Every entry is to be set down a second time, precisely as written.

-- Data to process follows --

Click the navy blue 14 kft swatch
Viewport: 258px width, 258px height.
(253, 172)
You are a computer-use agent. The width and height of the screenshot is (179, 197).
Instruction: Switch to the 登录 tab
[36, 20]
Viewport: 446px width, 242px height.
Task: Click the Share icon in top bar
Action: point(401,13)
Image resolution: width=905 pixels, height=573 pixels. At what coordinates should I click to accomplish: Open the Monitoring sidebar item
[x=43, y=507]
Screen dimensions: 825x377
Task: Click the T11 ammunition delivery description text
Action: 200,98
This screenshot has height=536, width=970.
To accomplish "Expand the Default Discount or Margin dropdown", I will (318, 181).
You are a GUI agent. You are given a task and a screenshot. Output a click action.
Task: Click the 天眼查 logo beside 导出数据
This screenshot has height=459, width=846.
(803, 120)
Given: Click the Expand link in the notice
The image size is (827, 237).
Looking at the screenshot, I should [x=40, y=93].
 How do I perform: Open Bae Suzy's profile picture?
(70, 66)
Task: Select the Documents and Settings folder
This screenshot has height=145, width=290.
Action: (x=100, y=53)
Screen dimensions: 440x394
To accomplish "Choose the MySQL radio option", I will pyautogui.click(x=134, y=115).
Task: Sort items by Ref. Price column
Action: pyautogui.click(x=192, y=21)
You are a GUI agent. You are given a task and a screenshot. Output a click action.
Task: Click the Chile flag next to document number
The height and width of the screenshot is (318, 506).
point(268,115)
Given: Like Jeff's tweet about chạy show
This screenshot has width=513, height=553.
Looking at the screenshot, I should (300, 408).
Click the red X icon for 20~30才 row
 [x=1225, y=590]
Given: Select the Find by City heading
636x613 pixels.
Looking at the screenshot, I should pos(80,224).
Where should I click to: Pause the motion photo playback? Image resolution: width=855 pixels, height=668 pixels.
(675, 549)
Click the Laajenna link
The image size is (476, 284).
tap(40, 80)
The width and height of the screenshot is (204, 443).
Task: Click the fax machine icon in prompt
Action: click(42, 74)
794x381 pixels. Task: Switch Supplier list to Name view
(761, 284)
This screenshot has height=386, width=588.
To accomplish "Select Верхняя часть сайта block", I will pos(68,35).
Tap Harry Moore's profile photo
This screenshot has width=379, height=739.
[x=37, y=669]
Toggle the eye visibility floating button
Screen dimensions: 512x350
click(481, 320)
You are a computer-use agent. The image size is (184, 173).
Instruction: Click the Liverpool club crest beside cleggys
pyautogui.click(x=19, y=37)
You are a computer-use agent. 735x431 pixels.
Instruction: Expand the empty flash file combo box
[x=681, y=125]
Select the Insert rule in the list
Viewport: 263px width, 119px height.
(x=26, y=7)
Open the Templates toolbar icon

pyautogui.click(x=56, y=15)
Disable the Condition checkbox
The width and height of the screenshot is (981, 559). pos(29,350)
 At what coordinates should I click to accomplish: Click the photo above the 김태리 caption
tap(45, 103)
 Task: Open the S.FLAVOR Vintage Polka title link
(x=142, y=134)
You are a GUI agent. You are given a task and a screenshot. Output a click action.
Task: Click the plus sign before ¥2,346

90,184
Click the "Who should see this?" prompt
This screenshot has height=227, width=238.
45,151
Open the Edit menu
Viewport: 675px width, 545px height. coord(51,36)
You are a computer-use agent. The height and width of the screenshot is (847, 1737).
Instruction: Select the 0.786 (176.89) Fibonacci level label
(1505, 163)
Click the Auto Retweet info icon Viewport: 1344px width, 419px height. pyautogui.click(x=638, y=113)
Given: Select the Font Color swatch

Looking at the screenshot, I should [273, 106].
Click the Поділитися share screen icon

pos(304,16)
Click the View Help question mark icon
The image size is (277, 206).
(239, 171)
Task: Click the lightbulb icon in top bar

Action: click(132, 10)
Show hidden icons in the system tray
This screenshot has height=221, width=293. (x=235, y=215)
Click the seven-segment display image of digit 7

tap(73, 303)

-- Data to process concluded --

**Reply:**
Click the navy blue 14 kft swatch
Viewport: 258px width, 258px height.
(253, 172)
You are a computer-use agent. The width and height of the screenshot is (179, 197).
Instruction: Switch to the 登录 tab
[36, 20]
Viewport: 446px width, 242px height.
Task: Click the Share icon in top bar
Action: point(401,13)
Image resolution: width=905 pixels, height=573 pixels. At what coordinates should I click to accomplish: Open the Monitoring sidebar item
[x=43, y=507]
Screen dimensions: 825x377
Task: Click the T11 ammunition delivery description text
Action: 200,98
This screenshot has height=536, width=970.
To accomplish "Expand the Default Discount or Margin dropdown", I will (318, 181).
You are a GUI agent. You are given a task and a screenshot. Output a click action.
Task: Click the 天眼查 logo beside 导出数据
This screenshot has height=459, width=846.
(803, 120)
Given: Click the Expand link in the notice
The image size is (827, 237).
Looking at the screenshot, I should [x=40, y=93].
 How do I perform: Open Bae Suzy's profile picture?
(70, 66)
Task: Select the Documents and Settings folder
This screenshot has height=145, width=290.
Action: (x=100, y=53)
Screen dimensions: 440x394
To accomplish "Choose the MySQL radio option", I will pyautogui.click(x=134, y=115).
Task: Sort items by Ref. Price column
Action: pyautogui.click(x=192, y=21)
You are a GUI agent. You are given a task and a screenshot. Output a click action.
Task: Click the Chile flag next to document number
The height and width of the screenshot is (318, 506).
point(268,115)
Given: Like Jeff's tweet about chạy show
This screenshot has width=513, height=553.
Looking at the screenshot, I should (300, 408).
Click the red X icon for 20~30才 row
 [x=1225, y=590]
Given: Select the Find by City heading
636x613 pixels.
Looking at the screenshot, I should pos(80,224).
Where should I click to: Pause the motion photo playback? Image resolution: width=855 pixels, height=668 pixels.
(675, 549)
Click the Laajenna link
The image size is (476, 284).
tap(40, 80)
The width and height of the screenshot is (204, 443).
Task: Click the fax machine icon in prompt
Action: click(42, 74)
794x381 pixels. Task: Switch Supplier list to Name view
(761, 284)
This screenshot has height=386, width=588.
To accomplish "Select Верхняя часть сайта block", I will pos(68,35).
Tap Harry Moore's profile photo
This screenshot has width=379, height=739.
[x=37, y=669]
Toggle the eye visibility floating button
Screen dimensions: 512x350
click(481, 320)
You are a computer-use agent. The image size is (184, 173).
Instruction: Click the Liverpool club crest beside cleggys
pyautogui.click(x=19, y=37)
You are a computer-use agent. 735x431 pixels.
Instruction: Expand the empty flash file combo box
[x=681, y=125]
Select the Insert rule in the list
Viewport: 263px width, 119px height.
(x=26, y=7)
Open the Templates toolbar icon

pyautogui.click(x=56, y=15)
Disable the Condition checkbox
The width and height of the screenshot is (981, 559). pos(29,350)
 At what coordinates should I click to accomplish: Click the photo above the 김태리 caption
tap(45, 103)
 Task: Open the S.FLAVOR Vintage Polka title link
(x=142, y=134)
You are a GUI agent. You are given a task and a screenshot. Output a click action.
Task: Click the plus sign before ¥2,346

90,184
Click the "Who should see this?" prompt
This screenshot has height=227, width=238.
45,151
Open the Edit menu
Viewport: 675px width, 545px height. coord(51,36)
You are a computer-use agent. The height and width of the screenshot is (847, 1737).
Instruction: Select the 0.786 (176.89) Fibonacci level label
(1505, 163)
Click the Auto Retweet info icon Viewport: 1344px width, 419px height. pyautogui.click(x=638, y=113)
Given: Select the Font Color swatch

Looking at the screenshot, I should [273, 106].
Click the Поділитися share screen icon

pos(304,16)
Click the View Help question mark icon
The image size is (277, 206).
(239, 171)
Task: Click the lightbulb icon in top bar

Action: click(132, 10)
Show hidden icons in the system tray
This screenshot has height=221, width=293. (x=235, y=215)
Click the seven-segment display image of digit 7

tap(73, 303)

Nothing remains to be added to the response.